Nearly 200 migrant workers died in road accidents in India while returning to their village homes during the world’s longest coronavirus lockdown, a charity said yesterday.
Tens of thousands of people walked home from big cities after losing their jobs when one of the world’s strictest lockdowns was introduced and all public transport was suspended to contain the spread of the new coronavirus in late March.
More than 1,400 road accidents killed 750 people, including 198 migrant workers, between March 25 and May 31, according to the SaveLIFE Foundation, a charity that works towards improving road safety and emergency care in India.
The migrants lost their lives while walking, cycling and travelling in trucks and vans in intense heat, as well as in massive crashes involving state-organised buses, it said, blaming speeding and driver fatigue.
“With Covid-19 still very much around, we simply can’t afford to burden our already over-burdened healthcare system with road crash related trauma,” Piyush Tewari, head of the SaveLIFE Foundation, said in a statement.
“It is critical that states enhance enforcement to prevent road crashes.”
A speeding bus ran over and killed six migrant workers as they walked home last month, days after a train crushed 16 migrants who fell asleep on a railway line, sparking anger on social media.
After weeks of criticism and stories of hardship - including that of a 15-year-old girl who carried her injured father 1,200km across India by bike - the government is now running trains and buses to help people get home.
Thousands of migrants packed into trains that resumed services across the country on Monday, raising fears about the pandemic spreading through villages as new infections are increasing.
The SaveLIFE Foundation said almost half of road accident fatalities - involving 94 migrant workers - took place in the northern state of Uttar Pradesh, which is home to millions of migrants, followed by central Madhya Pradesh and eastern Bihar.
Meanwhile, several migrant workers going back on trains vowed not to return.

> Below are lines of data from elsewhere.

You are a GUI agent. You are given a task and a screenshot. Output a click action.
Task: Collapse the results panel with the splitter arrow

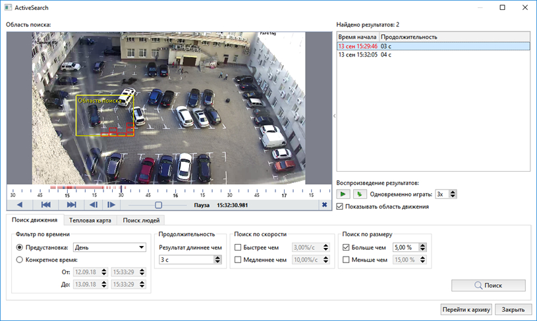point(333,116)
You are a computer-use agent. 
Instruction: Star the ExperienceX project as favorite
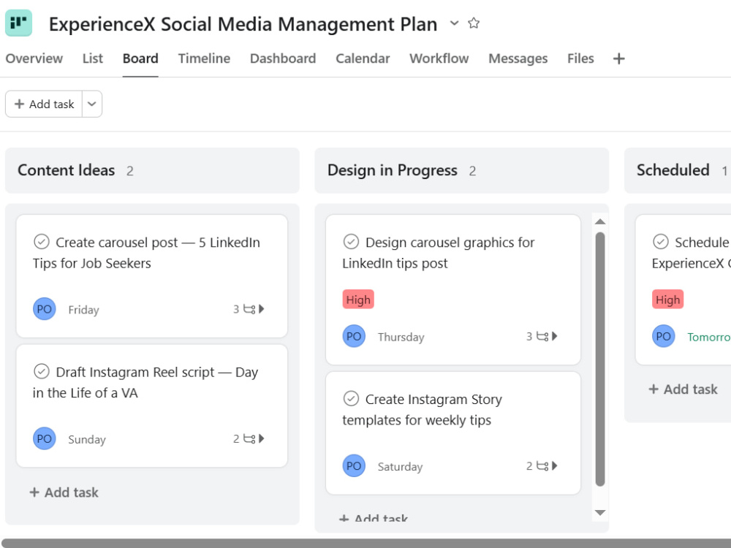pyautogui.click(x=474, y=23)
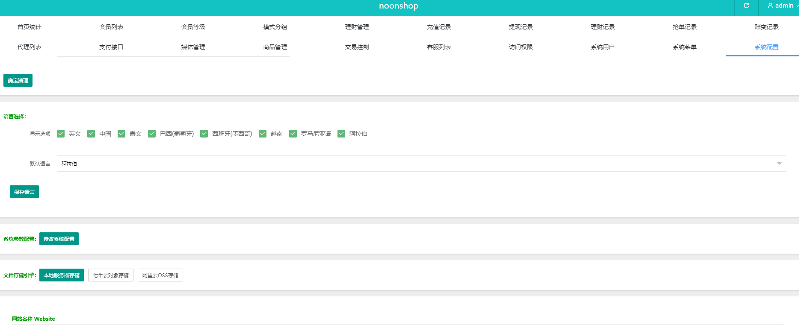Click the noonshop site title
This screenshot has width=799, height=325.
[x=399, y=6]
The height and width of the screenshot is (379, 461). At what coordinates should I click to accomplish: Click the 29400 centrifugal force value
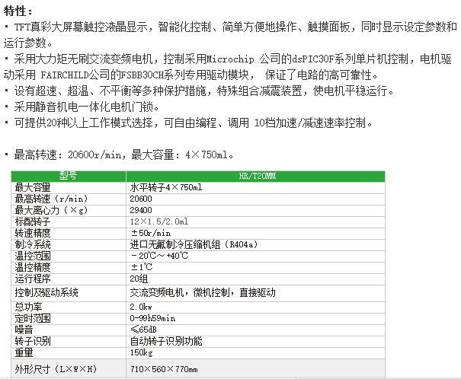click(x=141, y=210)
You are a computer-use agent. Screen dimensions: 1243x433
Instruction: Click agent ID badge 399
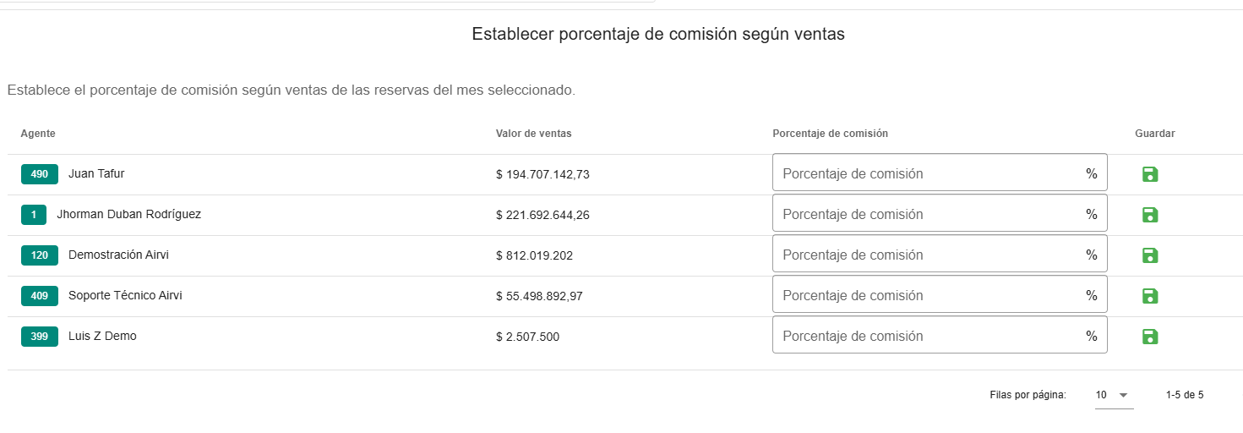40,337
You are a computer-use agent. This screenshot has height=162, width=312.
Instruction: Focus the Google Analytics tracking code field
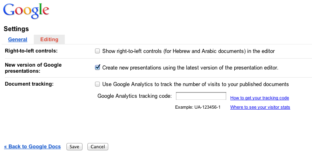[x=201, y=96]
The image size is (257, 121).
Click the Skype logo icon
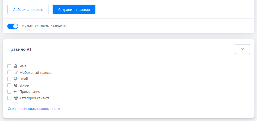[15, 85]
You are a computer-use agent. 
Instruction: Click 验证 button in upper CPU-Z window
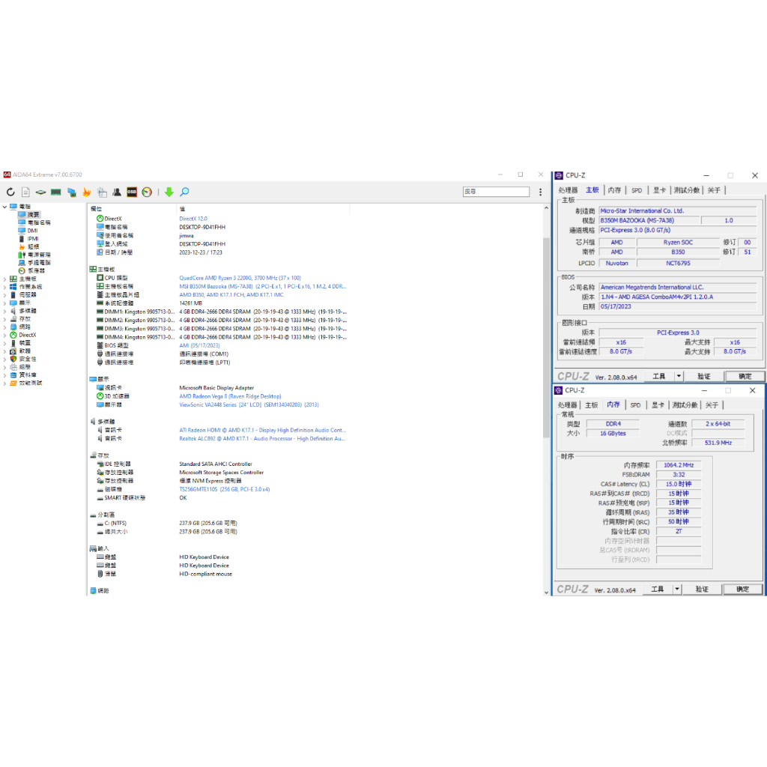[x=703, y=377]
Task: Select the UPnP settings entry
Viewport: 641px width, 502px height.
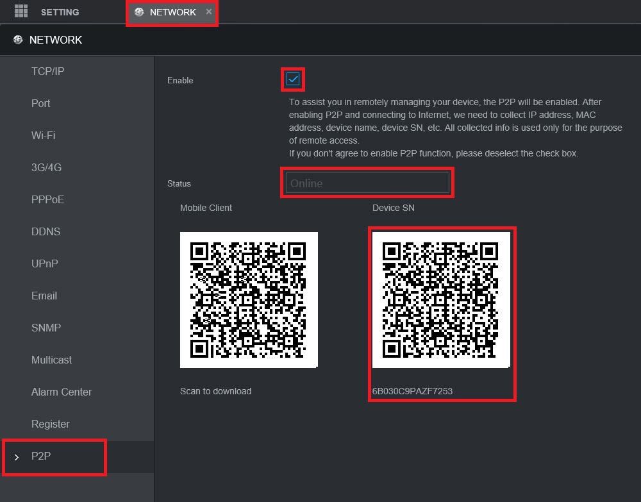Action: coord(46,264)
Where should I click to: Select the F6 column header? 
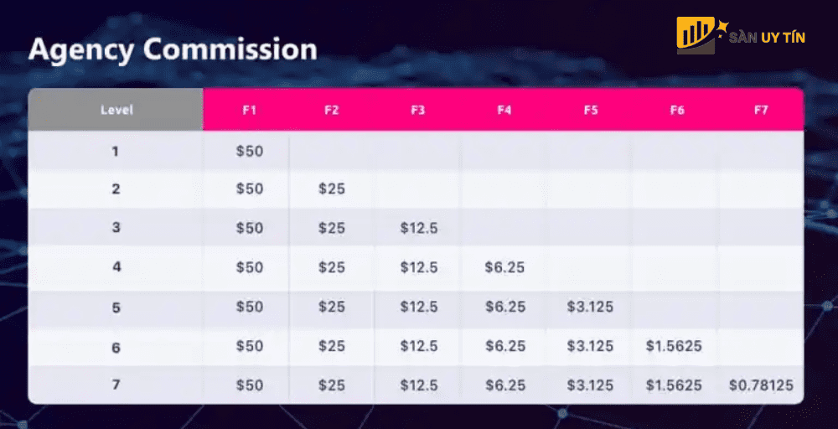pyautogui.click(x=677, y=110)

One of them is Rajkumari, a resident of Uttar Pradesh’s Gonda district who was at the New Delhi railway station yesterday to catch a train to her native place.
She said she would never return as there was no work in Delhi.
“We don’t have any work here. And as there is no income we are unable to pay the rent,” she said.
“We are not going to come back to Delhi and it is the reason why we are going back to our village with all our belongings,” she said.
Rajkumari said her husband worked as a daily labourer and since they don’t have any work there is no need to stay back.
She said she will go back to her village and will do farming in the fields as the season of sowing rice is coming.
Similar is the condition of Mukesh, a resident of Uttar Pradesh’s Deoria district.
He too said he will not return to Delhi.